Only the week after that the vision was of a farmer and his daughter, she perhaps five, holding his hand and he, leading a cow, the three of them spanning the road but because the car I was driving was now airborne and turned to the side, they appeared out of the passenger window. All my concern was for them, with the tangential thought that this was not the way to go, landing on a cow and a five year-old, to say nothing of the farmer. The car, shaped like a lemon wedge made a landing upside down at their feet and rocked back and forth.
When I unbuckled the seat belt and plopped on the ground he walked up to me and said.”Is the brake on?” and more or less singlehandedly straight-armed the car out of the ditch and onto its wheels where it promptly started rolling backward . No, I hadn’t thought to set the brake when I was upside down.
Then he collected his daughter and the cow and continued, seemingly uninterested in my efforts to apologize. I’ll leave out the rest. Discovering early one morning that that funny line across the road was in fact highway 9G seen at eye level. I was on a long stright part of a smooth and packed dirt road, going sixty with a lot on my mind. I was lost in some happy sad musings of the latest turn my life had taken; surprise fatherhood, college life put at one remove, married, still a teenager and as green and sheltered as I could be. By the time I snapped out of it I was fast approaching the point of no return; braking might put me up on the road. I put the pedal down.

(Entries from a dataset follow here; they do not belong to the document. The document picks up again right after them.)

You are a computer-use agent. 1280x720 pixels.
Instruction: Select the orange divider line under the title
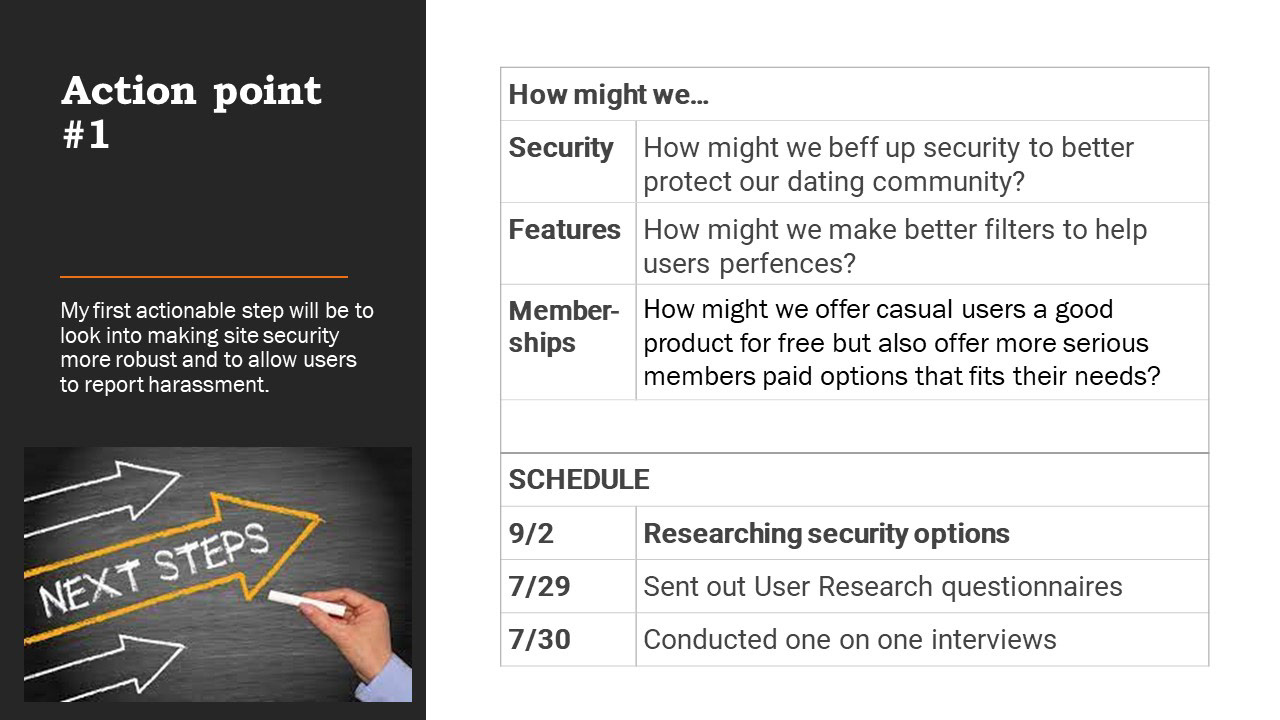pyautogui.click(x=204, y=276)
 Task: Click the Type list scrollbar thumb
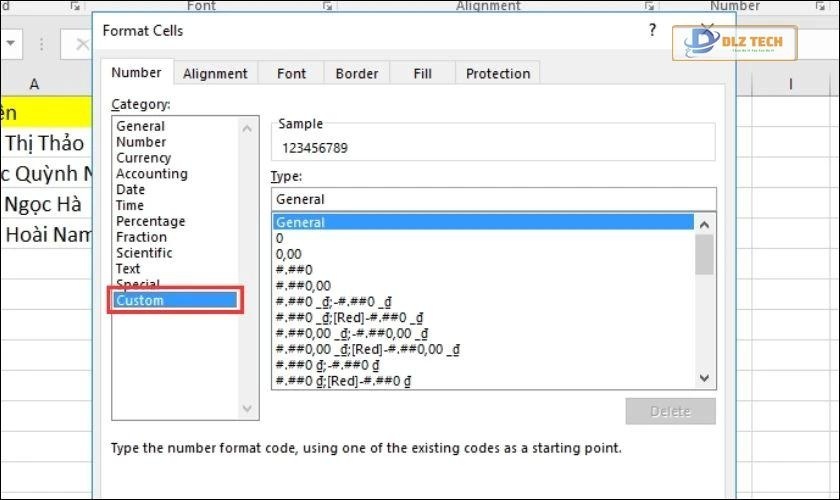pos(704,254)
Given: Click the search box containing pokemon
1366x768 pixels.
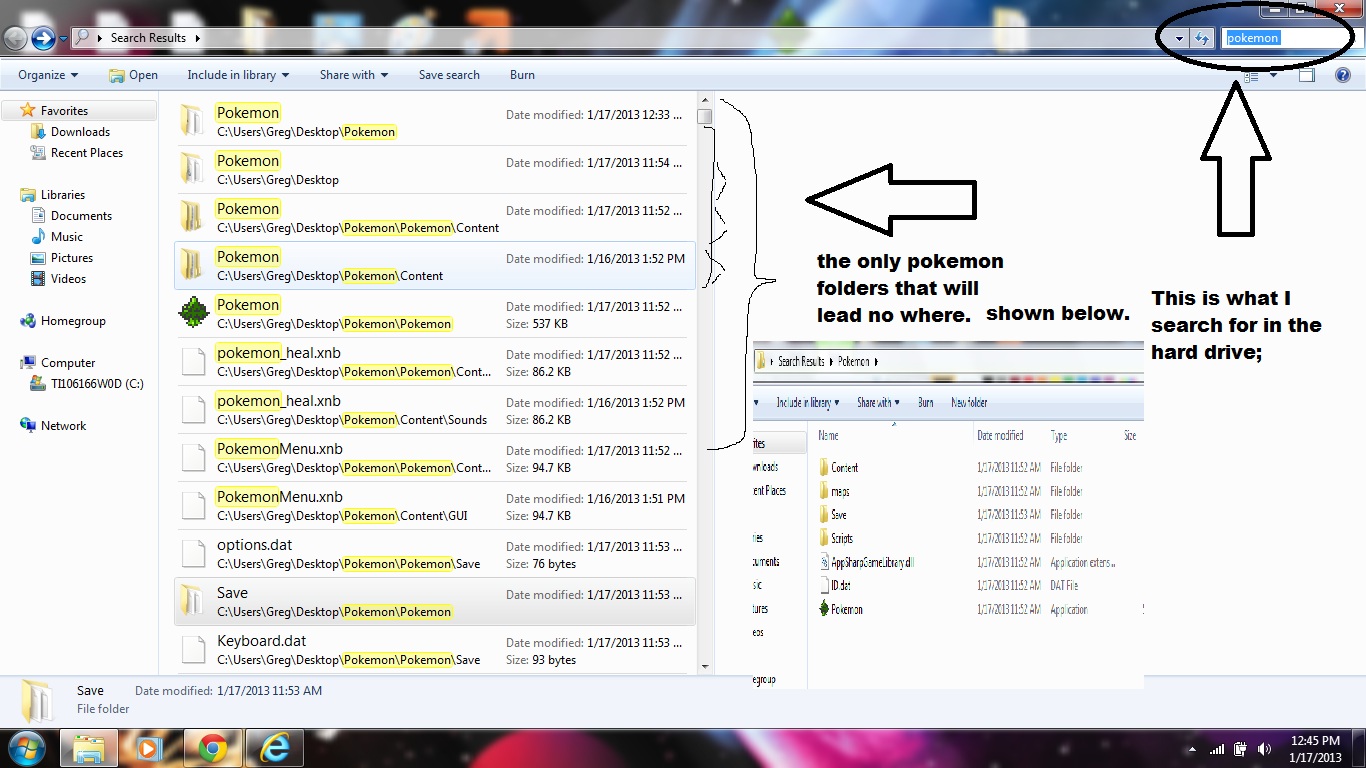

The steep run up to the highway made a ramp that set me eye to eye with the driver of the early morning milk tanker coming full tilt down the hill, We could both see how close it was and that it was so fast on both our parts that it was going to be over in the blink of an eye. I had never jumped a car more than a few feet. There really isn’t anything to do once you are airborne, wheels dangling, except brace myself, hang onto the wheel and try not to think about the way the rear wheels tuck in. I snapped my head to the side at the surprise tanker, neither of us having time to change our expression or change what we were doing. I made a safe landing, the little Volkswagen this time did not fold up it’s landing gear. Relieved as I was I also suspected that it was going to be years and years before I felt stationed here and that life was to cling to.